It just goes to show that when the Colorado Avalanche score three or more goals, they are a difficult team to contain.
The Avs broke a two-game skid against the visiting St. Louis Blues Monday night, and they did it as a team, not as individuals.
Even though the Avs got the eventual win, it didn’t come easy, as it took them a while to figure out Blues goalie Jaroslav Halak. The first period would remain scoreless, but saw the Avs come out strong and used their speed to generate many chances.
To start the second, Avs forward Brandon Yip sent a shot from the blue-line that snuck under the pads of Halak.
Just like Saturday against the Boston Bruins, the Avs took the lead but were unable to maintain the lead. Jay McClement sent a shot over the left should of Avs backup-goalie Peter Budaj, and knotted the game at one.
Five minutes later, the Blues took the lead, as Eric Brewer was fed a nice pass and sent it over Budaj’s right shoulder.
Just like the Bruins game, the Avs took the lead and then lost it with unanswered goals. The Avs were wondering if they were going to be able to come together and fight back.

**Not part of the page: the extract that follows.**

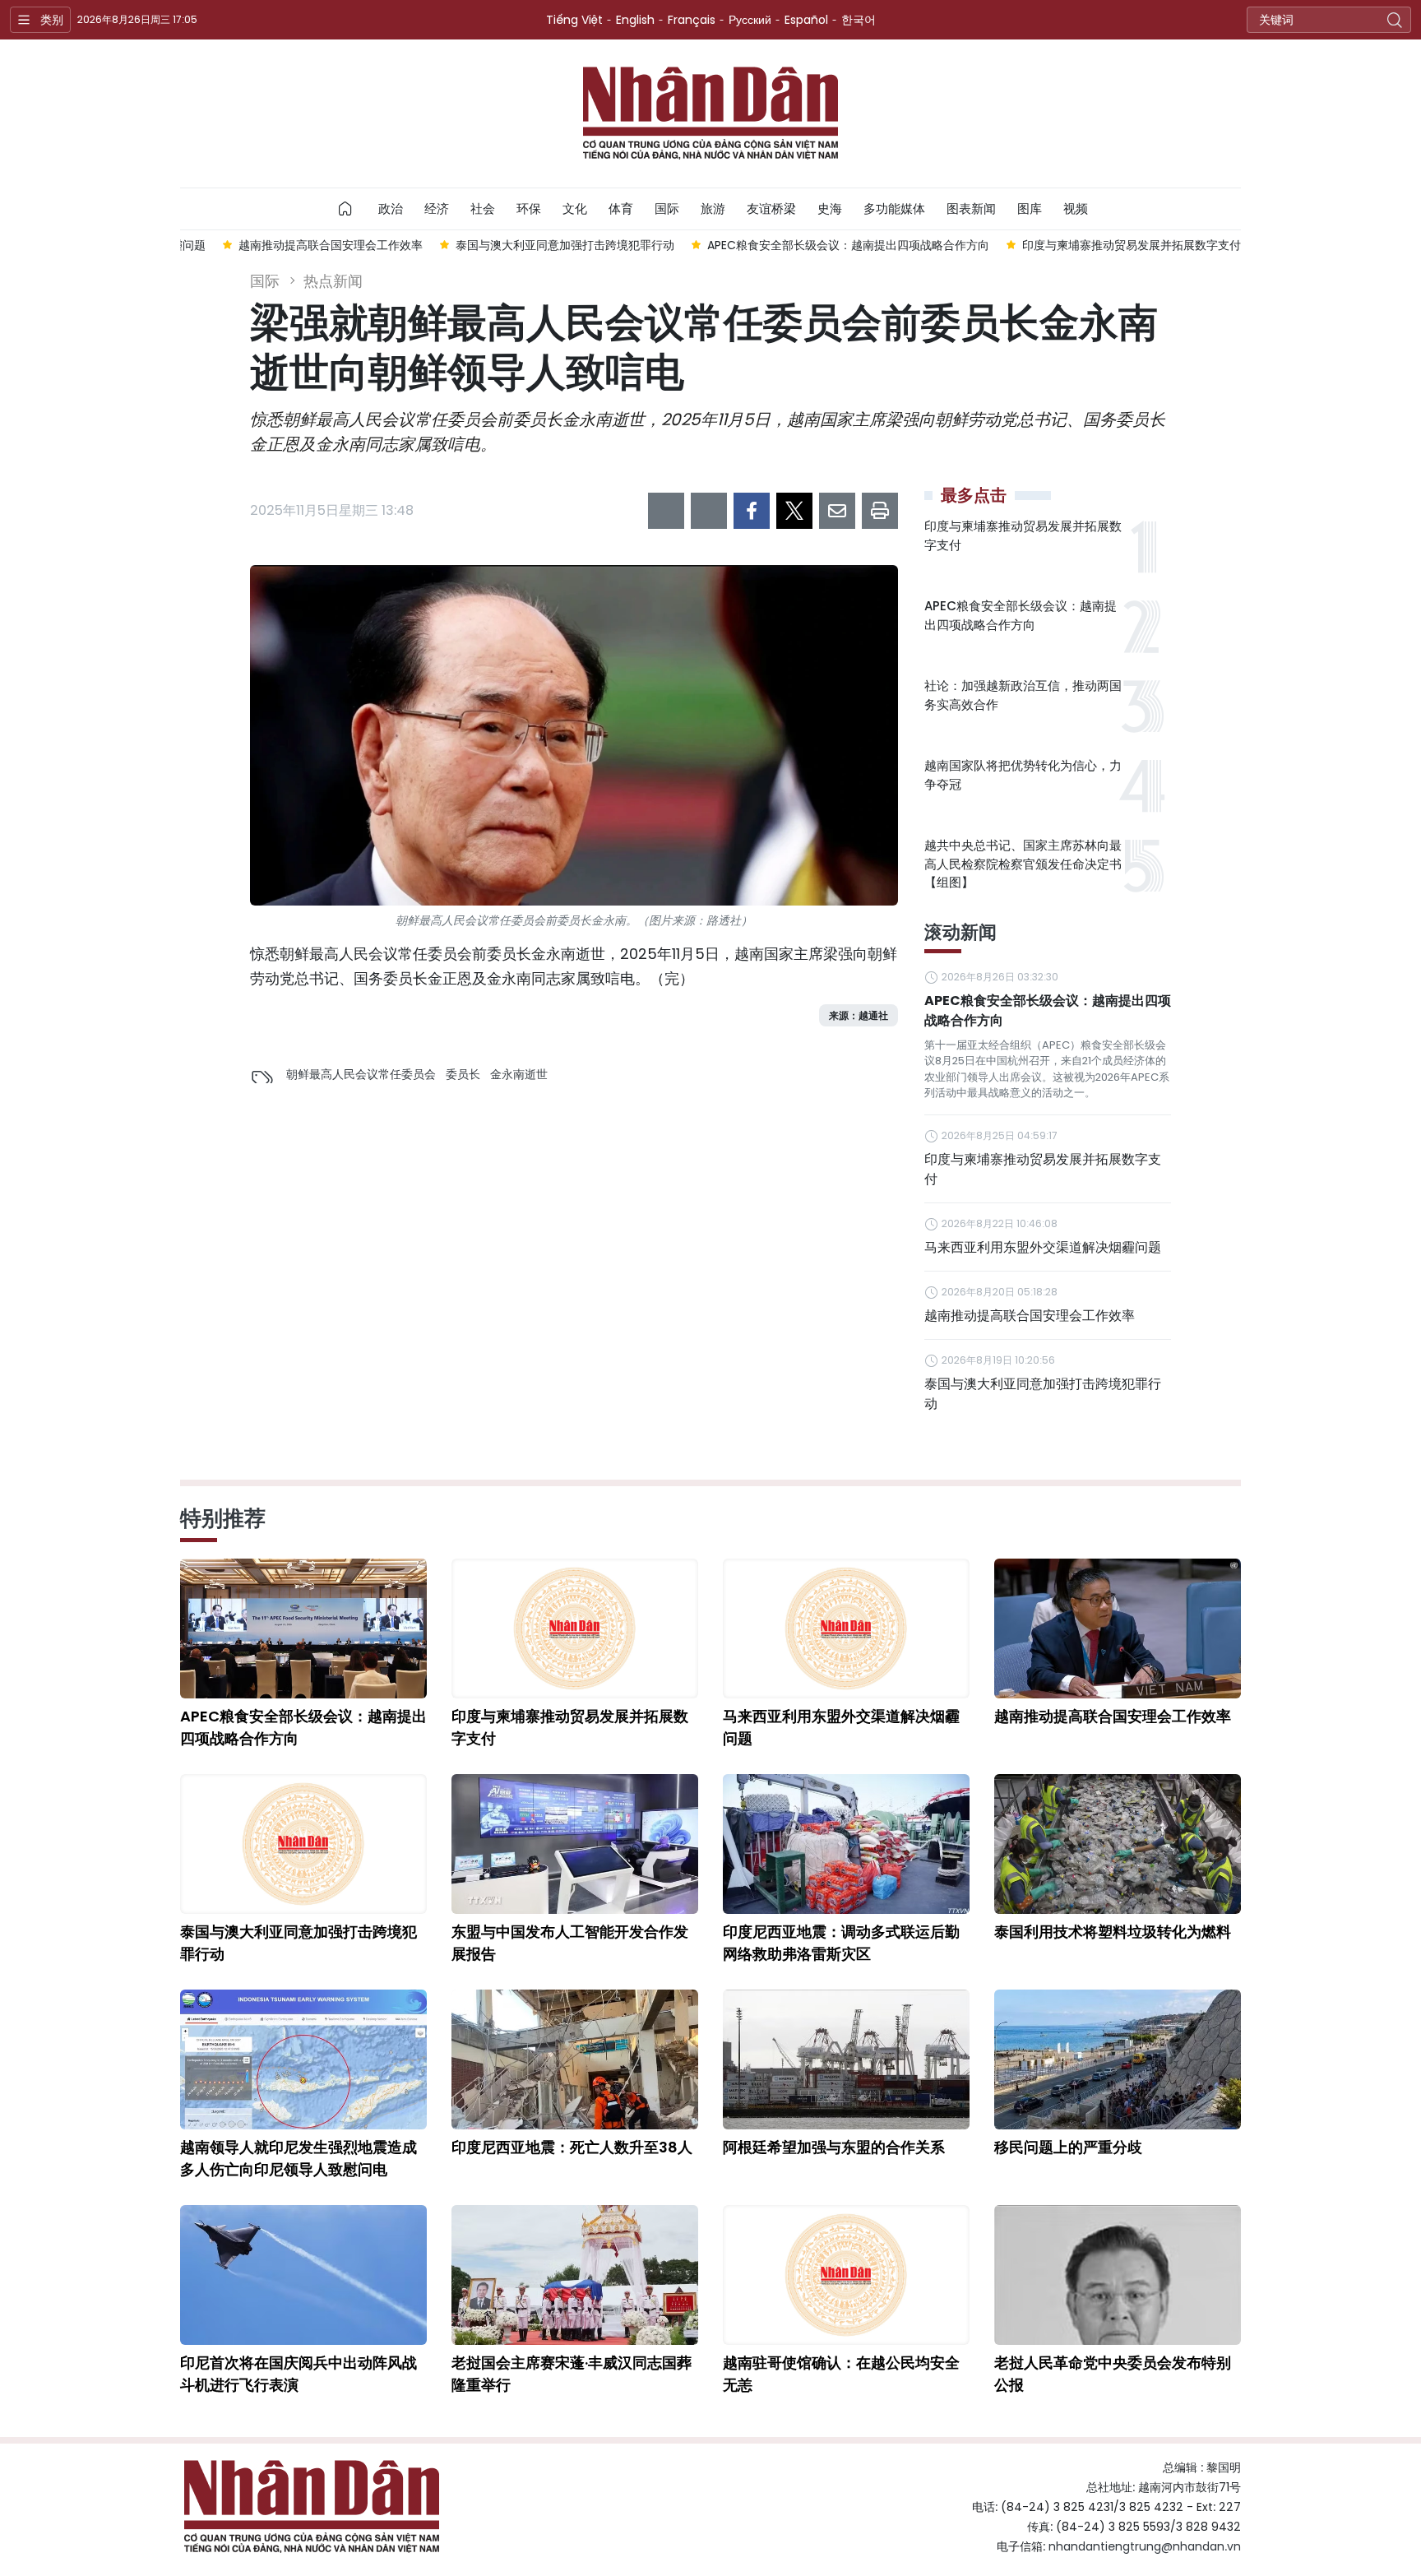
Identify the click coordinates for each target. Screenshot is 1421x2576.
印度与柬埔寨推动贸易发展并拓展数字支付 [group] (1131, 245)
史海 (829, 208)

Yip would turn out to be the hero, as he would score a power-play goal to tie the game back at two. Yip would find a rebound behind the net and wrap it around and under the skate of Halak.
It had been 18 games since Yip had scored and has been a healthy scratch lately, due to his lack of performance.
The third period would be an exciting period, as Kevin Shattenkirk would score another power-play goal, and forty second later, Ryan Stoa took a shot that trickled behind Halak and into the net. Initially, the referee signaled no-goal and play continued. Upon further review, it was clear that the puck completely cross the goal-line.
The Avs were in control of the game and had put the Blues in the rear-view mirror. However, the Blues didn’t plan on going quietly into the night.
With less than two minutes to go in the game, the Blues pulled Halak for the sixth-attacker. Philippe Dupuis would carry the puck into the Blues zone and shoot at the empty net to seal the deal; except that wouldn’t be the case. Dupuis would carry the puck into the zone, but the shot would be blocked and the Blues would send the puck into the Avs zone and score. David Backes would bring the Blues within one goal, and change the game completely.
The late goal fueled the Blues to fight even harder and to send everything they had at the Avs and Budaj.
With ten seconds to go, Alexander Steen found himself on the doorstep with Budaj, but Budaj would flash the leather and shut-down Steen.
The Avs would go on to protect the puck for the final few seconds and secure the victory.
Despite the score being 4-3 in favor of the Avs, this young team got the message that they need to play much better.
They came out with lots of energy and were using their speed to control the puck in the Blues zone. Yet, that wasn’t the reason why they were able to beat the Blues. The special teams were the difference in this game, as the Avs went 2-5 on the power-play and killed all three penalties.
With the special teams being the Achilles heel for this team, it was clearly night and day as to why the Avs were able to hold on to beat the Blues.
Another aspect that helped the Avs win was the help from the blue-liners. An Avs defenseman would account for at least one point on all four Avs goals. When the defenseman get the puck deep or find an open winger, the Avs tend to have a lot more success than when relying on the forwards alone.
The Avs have one more game before the All-Star break, as they will host the Phoenix Coyotes. It is not clear as to which Avs team will show up on Wednesday night, but one could hope that it is the speedy team that played Monday night.